# [Given data]
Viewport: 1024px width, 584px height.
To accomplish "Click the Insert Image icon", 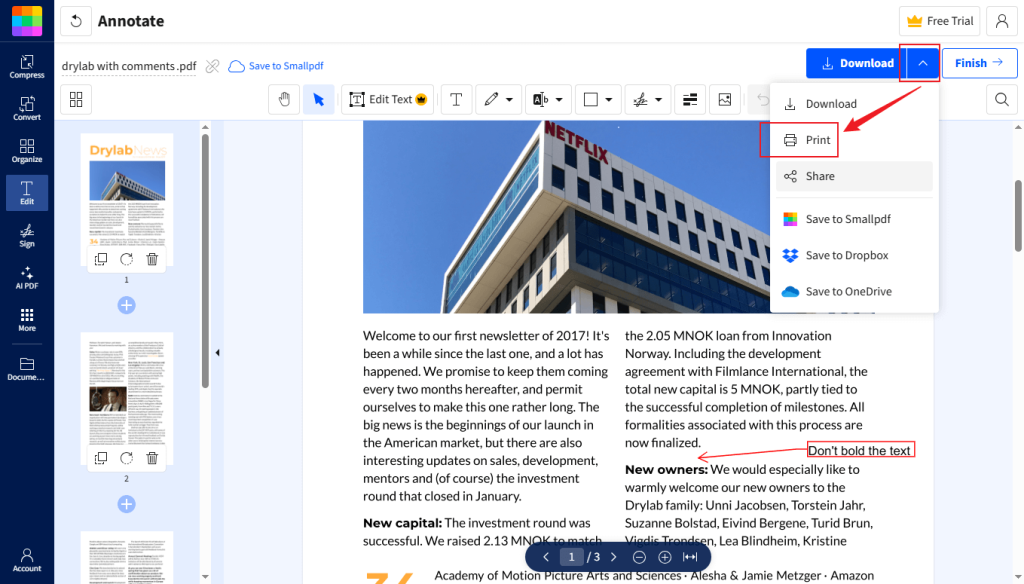I will tap(723, 99).
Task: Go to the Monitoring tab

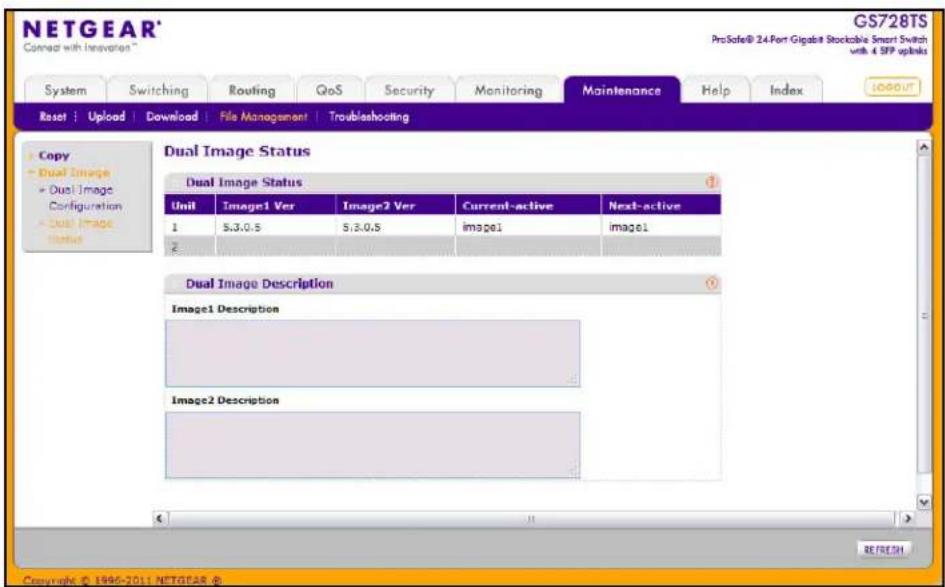Action: [x=508, y=90]
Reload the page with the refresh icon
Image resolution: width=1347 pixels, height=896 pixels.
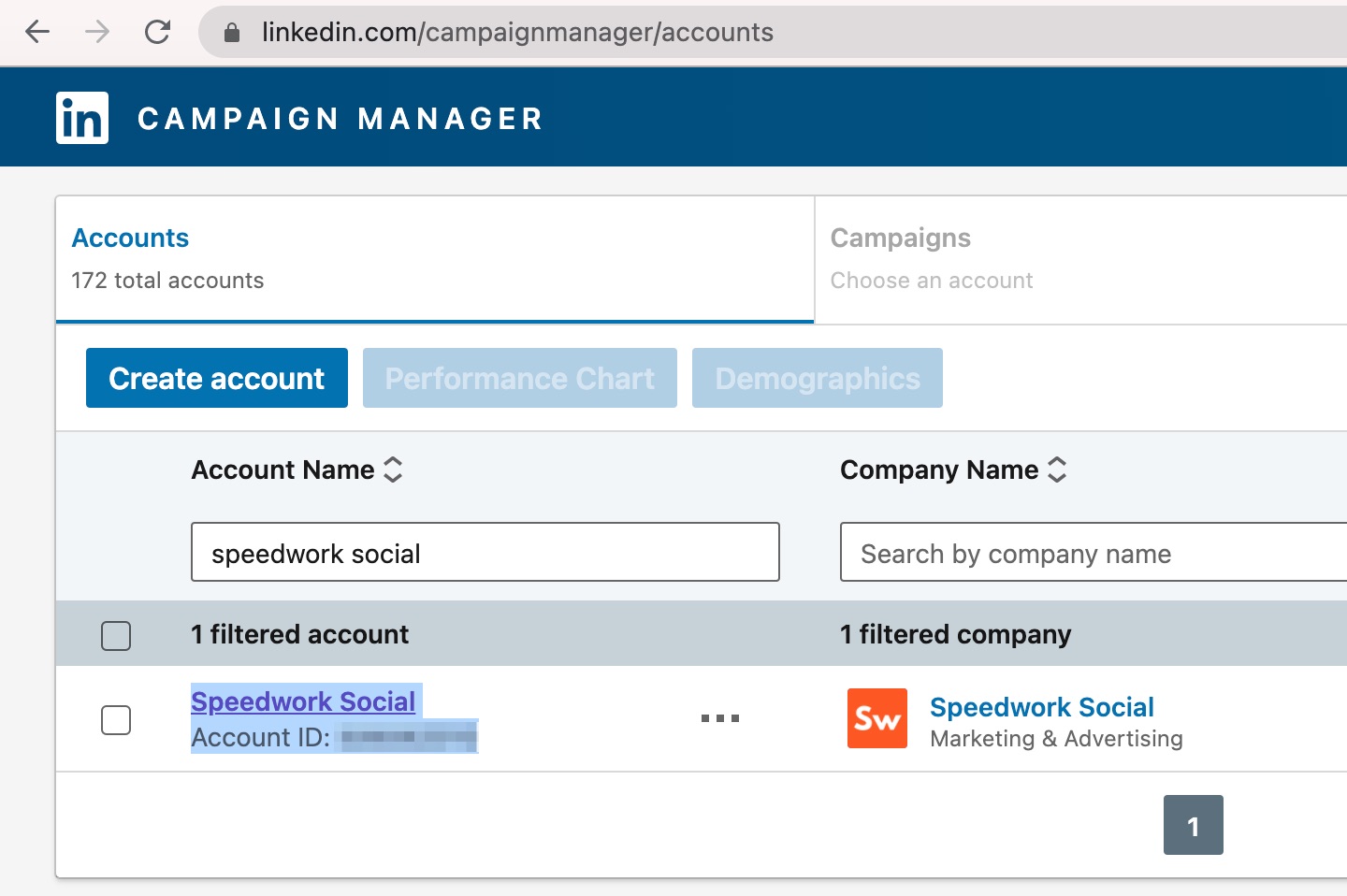(x=157, y=32)
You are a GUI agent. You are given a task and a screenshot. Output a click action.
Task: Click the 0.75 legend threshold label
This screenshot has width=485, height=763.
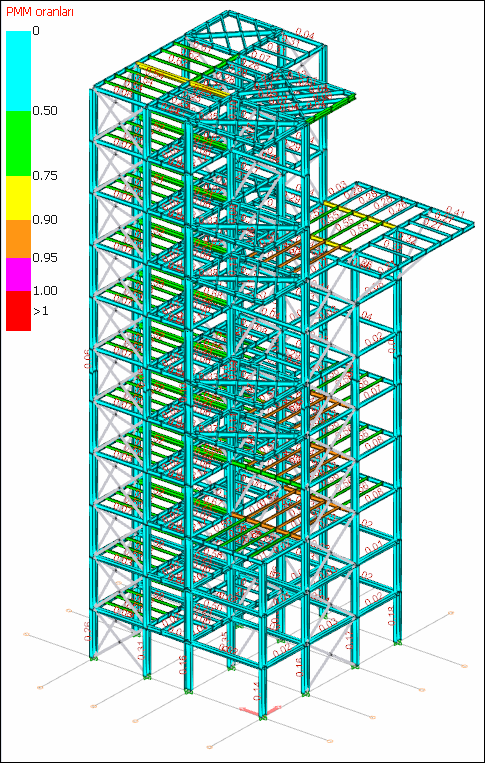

# [Work request]
Could you return each line, unchanged, from the line containing "Task: Go to the Monitoring tab" through the last line of the entries above, leaving out the pictures?

# [Answer below]
Task: Go to the Monitoring tab

Action: [x=508, y=90]
Reload the page with the refresh icon
Image resolution: width=1347 pixels, height=896 pixels.
(x=157, y=32)
You are a GUI agent. You are given a task and a screenshot. Output a click action.
Task: Click the 0.75 legend threshold label
This screenshot has width=485, height=763.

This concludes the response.